The Art of Saying No

June 10th, 2014 by

The no thank you note said other things too. But two words stood apart:

“Please refrain.”

“In the future, please refrain from submitting your work…” was their fuller context.

Over the years I have been writing and submitting plays, I have received a few memorable replies beginning, “Congratulations!”  Most, however, say, in so many words, thank you, but no thank you.


Rejection goes with the territory, I know. And I know it both from the artist’s and gatekeeper’s side of the gate. During stints at Long Wharf Theatre and Seattle Repertory Theatre, I churned out dozens of no thank yous by the day. Yet in thousands of thin envelopes sent and received, I have never used or seen a phrase quite like “Please refrain.”

Too fantastically tone deaf to take personally, too great a plot turn in one play’s epic journey, and too unmissable as subject for a reflection here, I replied, as I nearly always do: “Thank you for considering my work and for letting me know.” Then I wished them well, and left it at that.

But I didn’t leave off thinking about that phrase, until there formed in my mind three guiding principles for a graceful no:

1. Show gratitude and care

A play is, as any creative work is to its creator, like a beloved child. To the beholder, it may be an ugly child, an awkward child, a misfit, even offensive child. Yet, it is a child nonetheless, offered up by one who knows he must depend on others for it grow into the fullness he alone now sees. A graceful no shows gratitude and care for so precious a gift.

2. Acknowledge the inspiration and “general beauty”
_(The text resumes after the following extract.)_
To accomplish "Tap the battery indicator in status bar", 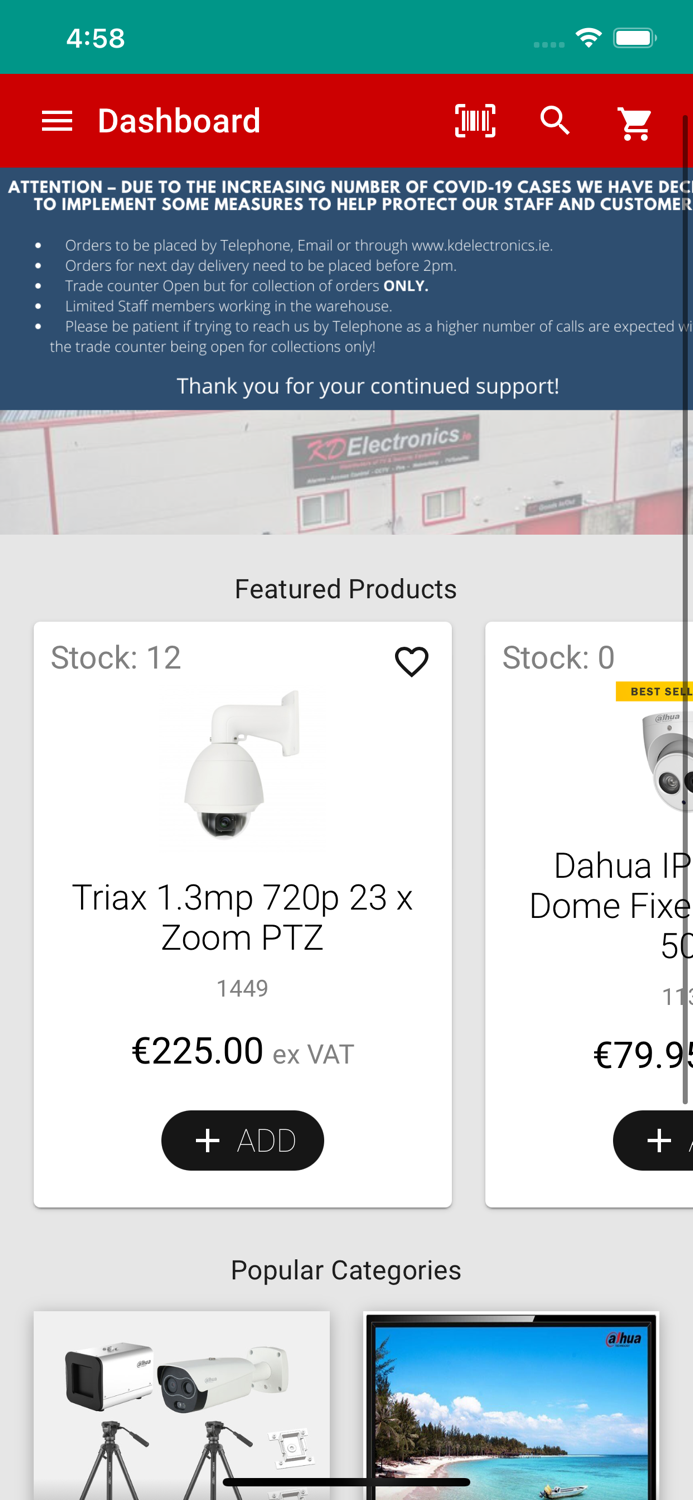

Even the most crudely constructed piece of art had inspiration. It sprang from something that compelled an artist to create and share it with the world. William Ball, stage director and founder of the American Conservatory Theatre, spoke of the “general beauty” in all art. There may be little to applaud in the execution. Yet, there was always inspiration. Acknowledge that and the glimmer of general beauty.

3. Tread carefully on hope

Add my name to your do-not-pass-go list. Relegate my future submissions, unopened, to your recycling bin or junk mail file. Eventually, I will stop troubling you so. Yet, do not trifle with my hopes. The creative life is so rife with disappointments, hope (even the vain kind) is sometimes all that sustains. Tread carefully on it.

Here is the formula:

Dear [FirstName],

Thank you for sharing [PlayTitle] with us. We found it to be a [novel/creative/intriguing or some other generous adjective] treatment of [concept/issue or story-summarizing phrase]. While we will not be pursuing [PlayTitle] for [TheatreName], we wish you all success with it and your future work.




Please feel free to adapt and improve upon this template. Please refrain only from including phrases like, “please refrain.”